> **SOURCE MATERIAL**
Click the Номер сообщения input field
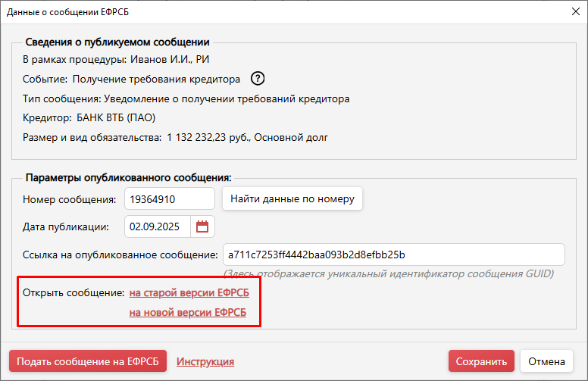 pyautogui.click(x=170, y=199)
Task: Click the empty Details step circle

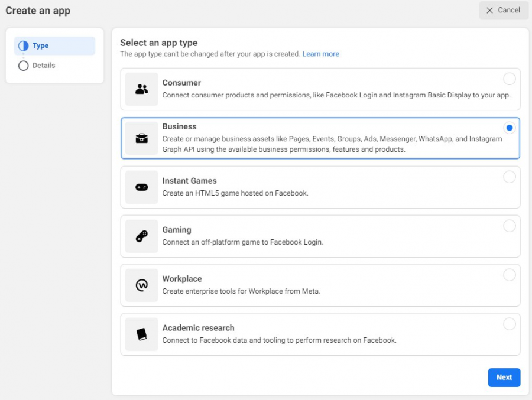Action: pos(24,66)
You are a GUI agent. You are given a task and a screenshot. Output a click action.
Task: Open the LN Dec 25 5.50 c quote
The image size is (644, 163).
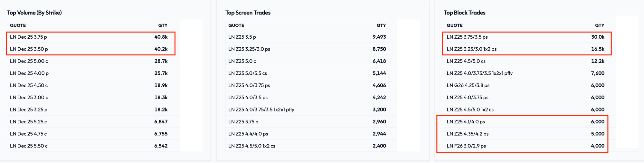(29, 146)
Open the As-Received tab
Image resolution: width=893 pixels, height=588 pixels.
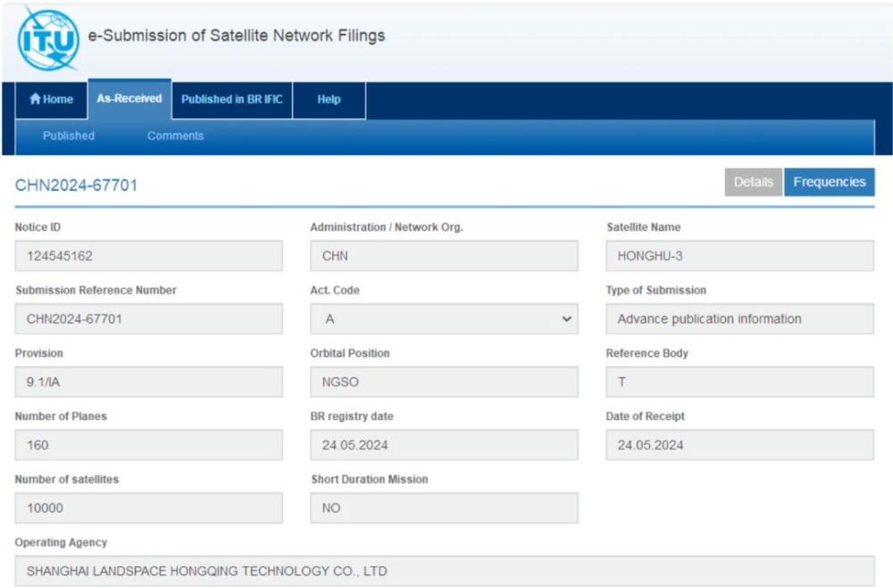pos(129,99)
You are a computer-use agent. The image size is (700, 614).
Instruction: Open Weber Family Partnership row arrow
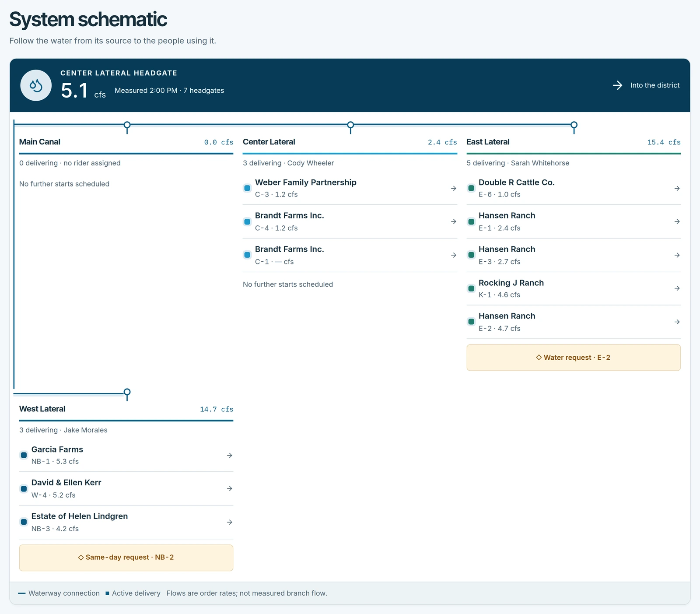[x=453, y=188]
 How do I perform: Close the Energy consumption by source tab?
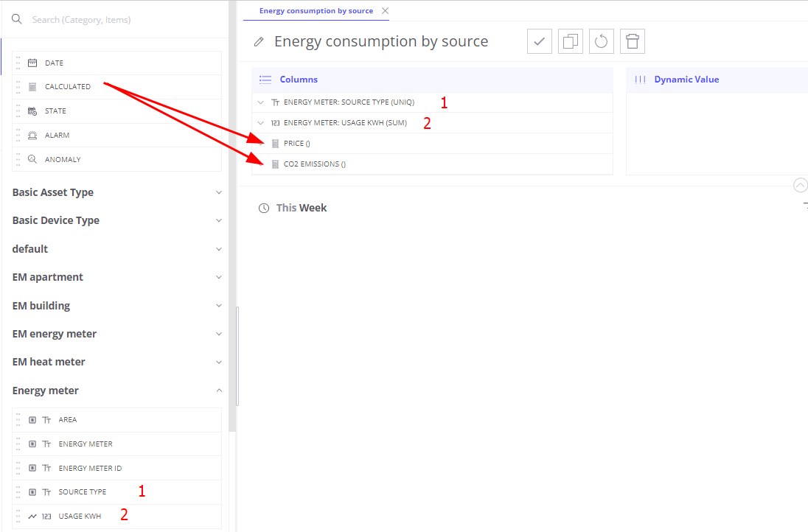pyautogui.click(x=385, y=11)
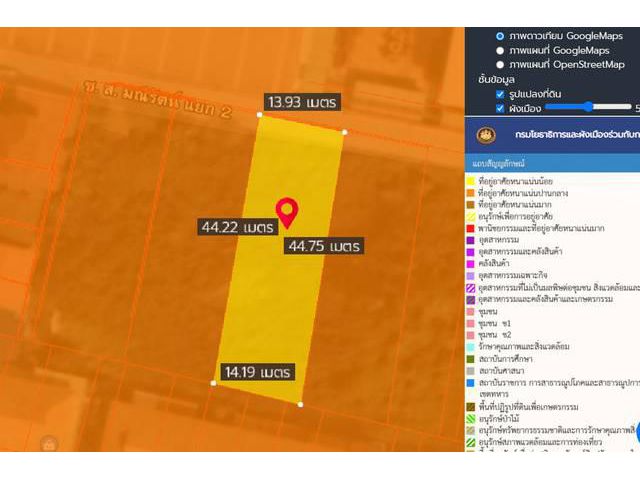Uncheck the รูปแปลงที่ดิน layer checkbox

click(500, 94)
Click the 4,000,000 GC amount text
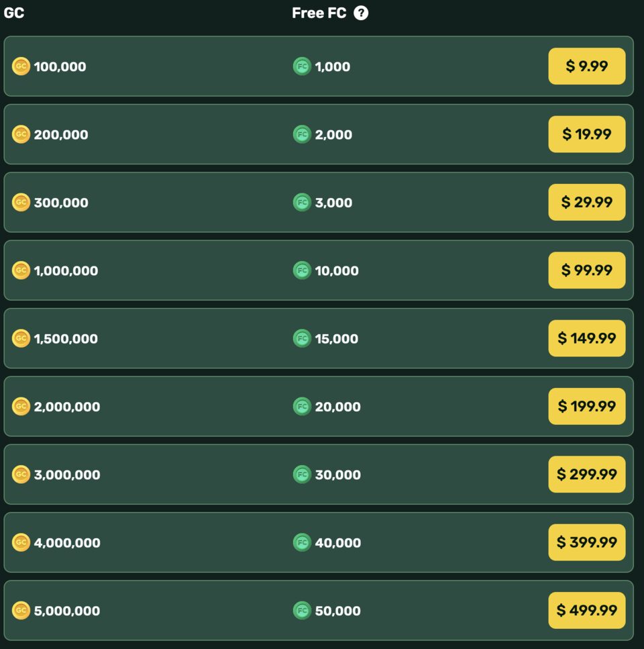This screenshot has width=644, height=649. (67, 542)
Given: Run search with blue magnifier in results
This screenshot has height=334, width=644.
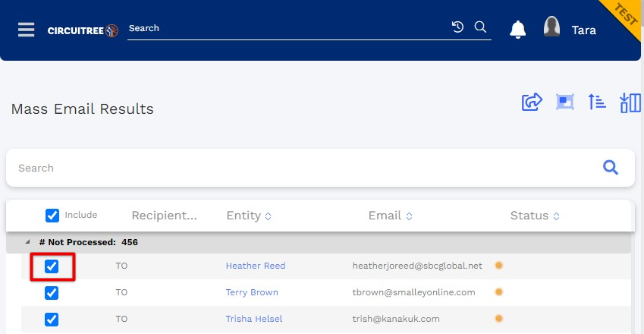Looking at the screenshot, I should point(611,168).
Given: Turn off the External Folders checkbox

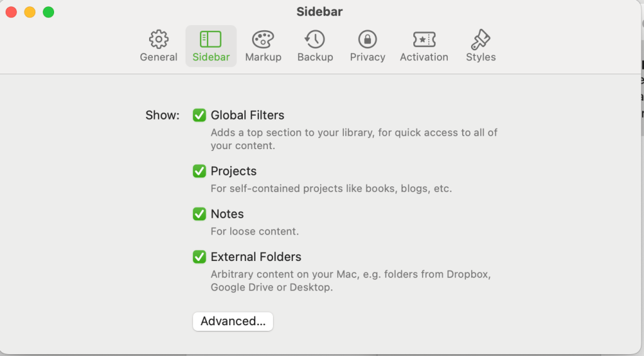Looking at the screenshot, I should [199, 257].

> **THE TASK**
Would you write out the material above in full, exactly as given, except for its pictures?

> **OUTPUT FOR THIS TASK**
Click the Номер сообщения input field
 pyautogui.click(x=170, y=199)
Task: Click the empty Details step circle

Action: pos(24,66)
You are a GUI agent. You are given a task and a screenshot. Output a click action.
Task: Open the LN Dec 25 5.50 c quote
The image size is (644, 163).
(29, 146)
Open the As-Received tab
Image resolution: width=893 pixels, height=588 pixels.
pos(129,99)
You are a computer-use agent. The image size is (700, 614).
Instruction: Open Weber Family Partnership row arrow
[x=453, y=188]
 How do I perform: Close the Energy consumption by source tab?
pyautogui.click(x=385, y=11)
Uncheck the รูปแปลงที่ดิน layer checkbox

click(500, 94)
Click the 4,000,000 GC amount text
This screenshot has width=644, height=649. (67, 542)
Given: Run search with blue magnifier in results
This screenshot has height=334, width=644.
Looking at the screenshot, I should point(611,168).
Given: Turn off the External Folders checkbox

Looking at the screenshot, I should [199, 257].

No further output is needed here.